:: MATERIAL FOR THIS TASK ::
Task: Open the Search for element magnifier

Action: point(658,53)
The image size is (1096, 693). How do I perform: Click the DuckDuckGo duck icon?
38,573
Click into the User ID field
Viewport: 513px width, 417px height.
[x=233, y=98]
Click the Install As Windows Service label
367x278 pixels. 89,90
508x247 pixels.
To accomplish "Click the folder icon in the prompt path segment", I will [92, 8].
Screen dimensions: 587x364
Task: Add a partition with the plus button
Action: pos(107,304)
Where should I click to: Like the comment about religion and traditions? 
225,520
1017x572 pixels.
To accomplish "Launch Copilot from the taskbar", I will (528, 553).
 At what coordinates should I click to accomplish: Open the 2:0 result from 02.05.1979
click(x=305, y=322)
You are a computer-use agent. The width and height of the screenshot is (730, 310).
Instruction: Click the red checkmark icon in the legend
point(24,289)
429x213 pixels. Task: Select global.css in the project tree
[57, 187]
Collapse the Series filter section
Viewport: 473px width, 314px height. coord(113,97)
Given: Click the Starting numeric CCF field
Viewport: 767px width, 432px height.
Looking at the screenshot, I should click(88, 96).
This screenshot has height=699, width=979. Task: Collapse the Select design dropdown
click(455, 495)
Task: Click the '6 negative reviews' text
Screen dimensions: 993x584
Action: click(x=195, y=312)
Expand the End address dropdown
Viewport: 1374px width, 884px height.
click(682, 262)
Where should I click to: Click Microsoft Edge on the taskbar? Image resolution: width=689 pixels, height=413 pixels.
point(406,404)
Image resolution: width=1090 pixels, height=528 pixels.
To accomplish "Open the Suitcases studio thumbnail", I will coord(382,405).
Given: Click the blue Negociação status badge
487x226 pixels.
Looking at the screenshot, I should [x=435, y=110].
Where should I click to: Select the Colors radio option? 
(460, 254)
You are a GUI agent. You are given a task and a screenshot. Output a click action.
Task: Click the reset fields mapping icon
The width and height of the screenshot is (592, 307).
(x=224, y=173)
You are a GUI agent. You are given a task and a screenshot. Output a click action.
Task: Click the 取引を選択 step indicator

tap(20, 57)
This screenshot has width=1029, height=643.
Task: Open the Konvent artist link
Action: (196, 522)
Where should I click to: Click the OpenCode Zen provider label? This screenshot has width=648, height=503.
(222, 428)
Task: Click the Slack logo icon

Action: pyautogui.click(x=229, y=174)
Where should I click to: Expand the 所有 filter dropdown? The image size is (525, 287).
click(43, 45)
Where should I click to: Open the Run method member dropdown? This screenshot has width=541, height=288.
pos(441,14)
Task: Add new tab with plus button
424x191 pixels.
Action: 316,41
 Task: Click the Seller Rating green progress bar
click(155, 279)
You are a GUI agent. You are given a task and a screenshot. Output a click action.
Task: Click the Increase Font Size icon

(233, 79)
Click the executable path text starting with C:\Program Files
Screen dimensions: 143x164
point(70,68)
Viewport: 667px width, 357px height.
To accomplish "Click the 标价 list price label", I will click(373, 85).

:: WHAT YOU HAVE TO DO ::
Each record must be reproduced exactly. Keep every one.

:: EXPECTED ANSWER ::
Task: Open the Search for element magnifier

Action: point(658,53)
The image size is (1096, 693). How do I perform: Click the DuckDuckGo duck icon?
38,573
Click into the User ID field
Viewport: 513px width, 417px height.
[x=233, y=98]
Click the Install As Windows Service label
367x278 pixels. 89,90
508x247 pixels.
To accomplish "Click the folder icon in the prompt path segment", I will [92, 8].
Screen dimensions: 587x364
Task: Add a partition with the plus button
Action: pos(107,304)
Where should I click to: Like the comment about religion and traditions? 
225,520
1017x572 pixels.
To accomplish "Launch Copilot from the taskbar", I will (528, 553).
 At what coordinates should I click to accomplish: Open the 2:0 result from 02.05.1979
click(x=305, y=322)
You are a computer-use agent. The width and height of the screenshot is (730, 310).
Instruction: Click the red checkmark icon in the legend
point(24,289)
429x213 pixels. Task: Select global.css in the project tree
[57, 187]
Collapse the Series filter section
Viewport: 473px width, 314px height. coord(113,97)
Given: Click the Starting numeric CCF field
Viewport: 767px width, 432px height.
Looking at the screenshot, I should click(88, 96).
This screenshot has height=699, width=979. Task: Collapse the Select design dropdown
click(455, 495)
Task: Click the '6 negative reviews' text
Screen dimensions: 993x584
Action: click(x=195, y=312)
Expand the End address dropdown
Viewport: 1374px width, 884px height.
click(682, 262)
Where should I click to: Click Microsoft Edge on the taskbar? Image resolution: width=689 pixels, height=413 pixels.
point(406,404)
Image resolution: width=1090 pixels, height=528 pixels.
To accomplish "Open the Suitcases studio thumbnail", I will coord(382,405).
Given: Click the blue Negociação status badge
487x226 pixels.
Looking at the screenshot, I should [x=435, y=110].
Where should I click to: Select the Colors radio option? 
(460, 254)
You are a GUI agent. You are given a task and a screenshot. Output a click action.
Task: Click the reset fields mapping icon
The width and height of the screenshot is (592, 307).
(x=224, y=173)
You are a GUI agent. You are given a task and a screenshot. Output a click action.
Task: Click the 取引を選択 step indicator

tap(20, 57)
This screenshot has width=1029, height=643.
Task: Open the Konvent artist link
Action: (196, 522)
Where should I click to: Click the OpenCode Zen provider label? This screenshot has width=648, height=503.
(222, 428)
Task: Click the Slack logo icon

Action: pyautogui.click(x=229, y=174)
Where should I click to: Expand the 所有 filter dropdown? The image size is (525, 287).
click(43, 45)
Where should I click to: Open the Run method member dropdown? This screenshot has width=541, height=288.
pos(441,14)
Task: Add new tab with plus button
424x191 pixels.
Action: 316,41
 Task: Click the Seller Rating green progress bar
click(155, 279)
You are a GUI agent. You are given a task and a screenshot. Output a click action.
Task: Click the Increase Font Size icon

(233, 79)
Click the executable path text starting with C:\Program Files
Screen dimensions: 143x164
point(70,68)
Viewport: 667px width, 357px height.
To accomplish "Click the 标价 list price label", I will click(373, 85).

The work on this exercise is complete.